9回にはカーショーが緊急登板、メジャー初セーブを記録

 前田健太投手が所属するドジャースが13日(日本時間14日)、敵地で行われたナショナルズとのナ・リーグ地区シリーズ第5戦で勝利し、3年ぶり11度目となるリーグ優勝決定シリーズ進出を決めた。相手先発シャーザーの前に苦しみながら、7回に一挙4点を挙げて4-3と逆転勝利。シリーズ3勝2敗と競り勝った。15日(同16日)から始まるリーグ優勝決定シリーズではカブス(中地区1位)と対戦する。

 東地区1位ナショナルズと西地区1位のドジャースは2勝2敗で最終戦へ。迎えた決戦で先取点を奪ったのはナショナルズだった。2回、ドジャース先発ヒルからエスピノザがタイムリーを放ち1点を先制。一方、ナショナルズ先発のシャーザーは4回まで無安打投球と好投。5回は3安打で1死満塁とピンチを迎えたものの、代打イーシアを空振り三振、アットリーを遊ゴロに仕留めて無失点で切り抜けた。

 しかし、ナショナルズは6回2死一塁からジマーマンが左翼線二塁打を放った場面で、一塁走者ワースが本塁突入もアウトに。これで流れを逸したのか、直後の7回、シャーザーが先頭のピーダーソンに初球を左翼席へ運ばれ、同点に。シャーザーはここで降板。ドジャースはさらにたたみかけて、代打ルイーズの適時打、ターナーの2点三塁打で3点を勝ち越した。
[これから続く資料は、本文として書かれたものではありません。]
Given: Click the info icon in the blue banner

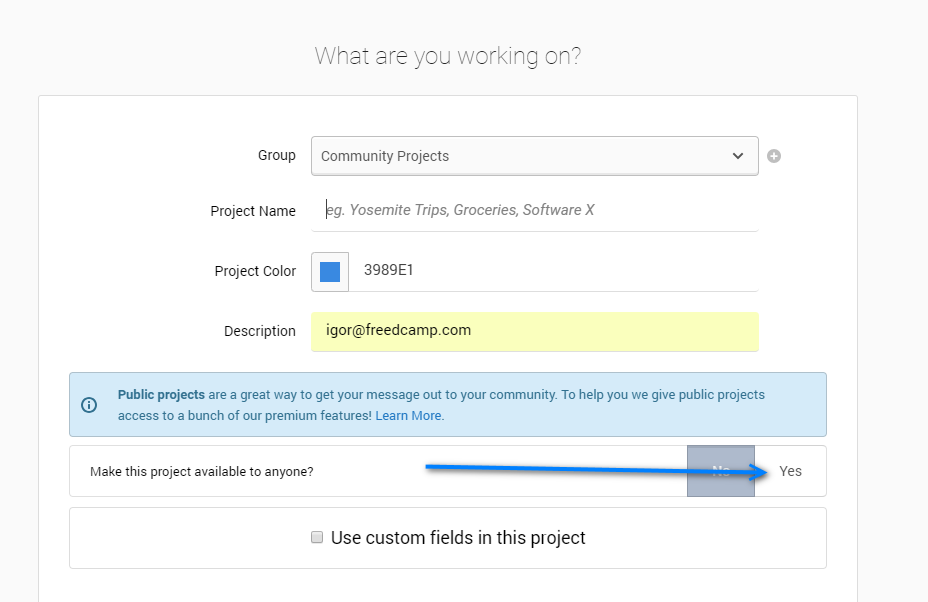Looking at the screenshot, I should [x=89, y=405].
 それでもナショナルズは意地を見せる。その裏、無死一塁から代打ヘイジーが2ランを放ち、1点差に。さらにロビンソンにも右前安打が飛び出したところで、ドジャースは早くも守護神ジャンセンを投入し、勝負に出た。右腕は1死後、ハーパーにヒットを浴びて一、三塁とされたがワースを空振り三振、マーフィー敬遠後、レンドンも空振り三振に仕留めてピンチを切り抜けた。ジャンセンは8回も続投し、無失点に抑えた。
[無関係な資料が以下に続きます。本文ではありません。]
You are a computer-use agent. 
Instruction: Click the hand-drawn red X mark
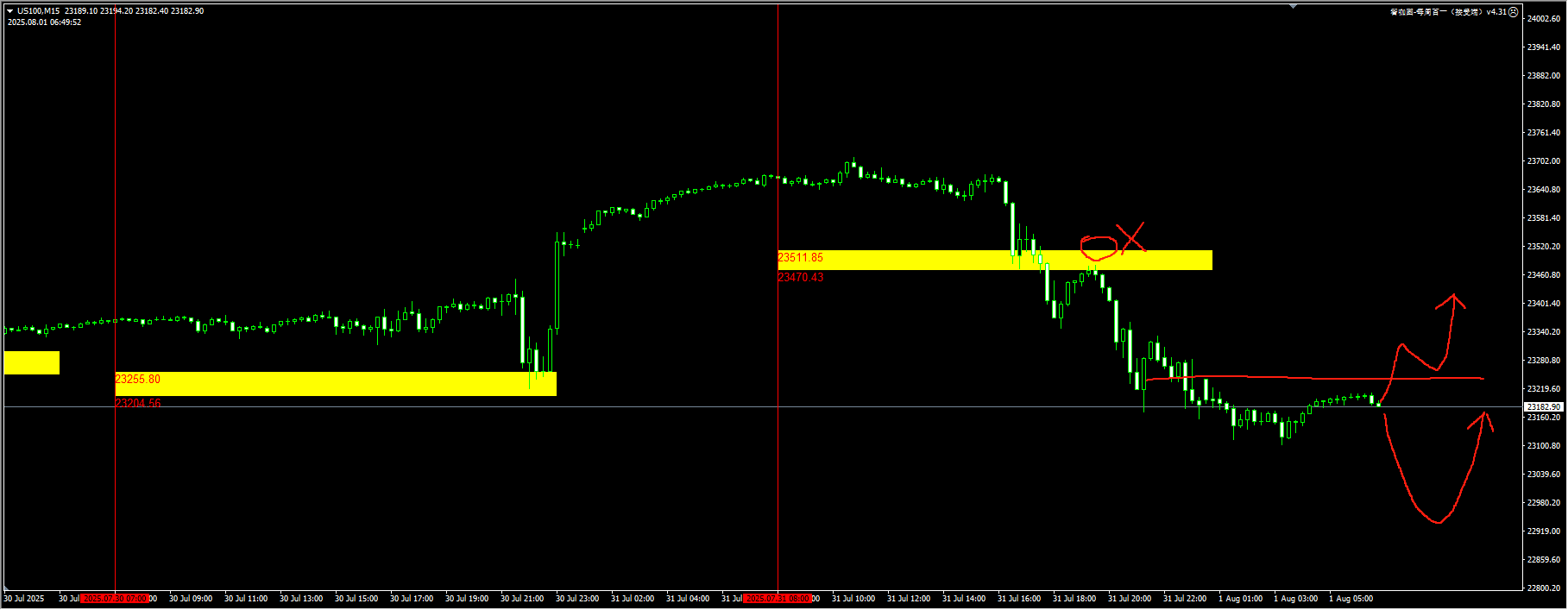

 ドジャースの1点リードで迎えた9回裏。3イニング目のマウンドに戻ったジャンセンは、まずは先頭ターナーを空振り三振に斬った。続くハーパーにはストレートの四球。さらにワースにも四球を与え、1死一、二塁としたところで投手交代。マウンドに上がったのは、2日前の第4戦で110球を投げたエース左腕カーショーだった。2009年10月21日リーグ優勝決定シリーズのフィリーズ戦以来となる救援登板。対戦打率.333のマーフィーを二飛に打ち取ると、続く代打ディフォを空振り三振に斬ると、マウンド上で大きくガッツポーズを作った。カーショーは今シリーズ2勝1セーブと獅子奮迅の活躍だった。

 歓喜のドジャースは、15日(同16日)から始まるリーグ優勝決定シリーズの舞台となるシカゴへ旅立つ。